INSTRUCTIONS:
[1] Rewrite the feeder fish thread from "could i put" up to and including "do mollys too.", swapping "java moss" for "hornwort".
[2] In the feeder fish thread, what tank does Manoah Marton name as the minimum for convicts?

TEXT SHOWN:
—————
# feeders



## LG0815 (Aug 1, 2007)

hi i was wondering what kind of fish that was easy to breed can be put in a 10 gallon for my oscar i have a spare 10 gallon and want to breed my own feeder fish

could i put java moss and just let guppies breed

i dont really wont to mess with the babies


----------



## clgkag (Mar 22, 2008)

lot of people do mollys too.


----------



## lloyd (Aug 24, 2005)

you will need a facility, much larger than one 10 gallon tank, to supply enough feeders for a predator fish. even if your oscar is still a juvenile, it could empty a stocked 10 gallon tank of all guppies/mollies, in less time than it takes to net them. :lol:


----------



## mok3t (Nov 28, 2008)

Similar discussion going on in my thread which can be found HERE


----------



## LG0815 (Aug 1, 2007)

please rspond


----------



## Joels fish (Nov 17, 2007)

a couple of tanks set up for convicts could do the trick. They are so prolific that while you couldn't feed every day you could easily have a steady supply with a minimal effort.


----------



## Maddog (Nov 7, 2008)

i;ve bred convicts in a 10 gallon, it;s super easy, add water, convicts.... and babies arrive


----------



## Manoah Marton (Feb 17, 2009)

Convict in a 10!!! No way. 20 gallon long is a min.!


----------



## josmoloco (Aug 23, 2008)

You can breed conicts in a ten no problem. When they get too big, feed them to the oscar and get a new pair or breed some of the original pair's ofspring.Manoah, have you ever tried breeding convicts in a ten? Or are you just speaking on what you have heard for housing adult cons?FYI... guppies,platies and mollies are a wast of time for feeder purposes.
—————
EXCERPTED DATA:

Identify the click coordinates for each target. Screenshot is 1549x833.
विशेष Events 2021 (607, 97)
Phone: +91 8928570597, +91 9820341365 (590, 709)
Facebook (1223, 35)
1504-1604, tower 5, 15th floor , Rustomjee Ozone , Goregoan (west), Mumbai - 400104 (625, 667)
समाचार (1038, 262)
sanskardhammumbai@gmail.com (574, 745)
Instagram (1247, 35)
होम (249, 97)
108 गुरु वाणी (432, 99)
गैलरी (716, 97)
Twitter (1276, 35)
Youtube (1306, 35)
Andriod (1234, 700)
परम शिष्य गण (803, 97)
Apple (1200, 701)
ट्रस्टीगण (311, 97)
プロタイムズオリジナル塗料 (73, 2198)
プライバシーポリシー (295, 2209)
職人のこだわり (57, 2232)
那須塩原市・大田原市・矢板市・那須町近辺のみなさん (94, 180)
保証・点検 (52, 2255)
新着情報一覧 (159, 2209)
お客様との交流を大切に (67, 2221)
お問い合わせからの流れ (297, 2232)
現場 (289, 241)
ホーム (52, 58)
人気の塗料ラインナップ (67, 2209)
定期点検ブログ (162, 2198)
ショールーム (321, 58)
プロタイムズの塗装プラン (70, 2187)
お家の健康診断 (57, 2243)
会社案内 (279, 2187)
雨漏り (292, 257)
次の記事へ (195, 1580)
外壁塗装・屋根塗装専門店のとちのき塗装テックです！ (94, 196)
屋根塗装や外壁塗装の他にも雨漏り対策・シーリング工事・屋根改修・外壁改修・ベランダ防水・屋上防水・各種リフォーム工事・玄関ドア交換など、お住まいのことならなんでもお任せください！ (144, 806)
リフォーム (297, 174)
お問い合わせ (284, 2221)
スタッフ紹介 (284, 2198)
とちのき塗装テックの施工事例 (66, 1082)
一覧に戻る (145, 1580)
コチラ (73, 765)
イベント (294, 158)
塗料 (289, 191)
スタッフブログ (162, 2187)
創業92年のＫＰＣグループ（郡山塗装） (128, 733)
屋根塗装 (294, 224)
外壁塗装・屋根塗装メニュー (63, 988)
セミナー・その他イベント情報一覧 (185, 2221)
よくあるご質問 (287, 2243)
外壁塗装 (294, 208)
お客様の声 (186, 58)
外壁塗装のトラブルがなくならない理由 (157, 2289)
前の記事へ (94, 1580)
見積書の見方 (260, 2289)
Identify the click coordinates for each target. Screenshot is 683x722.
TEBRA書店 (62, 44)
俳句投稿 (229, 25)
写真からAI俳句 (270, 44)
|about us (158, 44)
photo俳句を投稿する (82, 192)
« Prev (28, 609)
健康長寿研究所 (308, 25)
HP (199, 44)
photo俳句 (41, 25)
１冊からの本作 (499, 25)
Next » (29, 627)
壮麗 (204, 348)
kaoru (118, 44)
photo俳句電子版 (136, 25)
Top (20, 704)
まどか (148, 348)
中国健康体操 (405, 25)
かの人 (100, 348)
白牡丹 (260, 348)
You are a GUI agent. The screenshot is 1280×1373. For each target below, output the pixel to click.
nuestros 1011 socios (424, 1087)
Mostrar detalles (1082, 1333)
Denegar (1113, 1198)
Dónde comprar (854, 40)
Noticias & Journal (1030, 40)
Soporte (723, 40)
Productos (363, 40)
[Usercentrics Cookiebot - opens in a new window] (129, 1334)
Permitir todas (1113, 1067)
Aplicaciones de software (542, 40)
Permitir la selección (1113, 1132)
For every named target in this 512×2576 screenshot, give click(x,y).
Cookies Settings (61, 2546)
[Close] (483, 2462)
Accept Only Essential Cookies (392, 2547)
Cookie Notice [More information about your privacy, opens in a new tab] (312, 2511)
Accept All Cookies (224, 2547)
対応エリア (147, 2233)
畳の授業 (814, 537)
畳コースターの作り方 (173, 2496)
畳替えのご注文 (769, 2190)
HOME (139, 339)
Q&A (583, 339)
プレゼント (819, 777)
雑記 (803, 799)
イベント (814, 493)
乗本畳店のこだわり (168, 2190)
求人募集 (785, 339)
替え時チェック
—————
ANSWERS TO EACH TASK:
[1]
could i put hornwort and just let guppies breed

i dont really wont to mess with the babies


----------



## clgkag (Mar 22, 2008)

lot of people do mollys too.

[2] A 20 gallon long.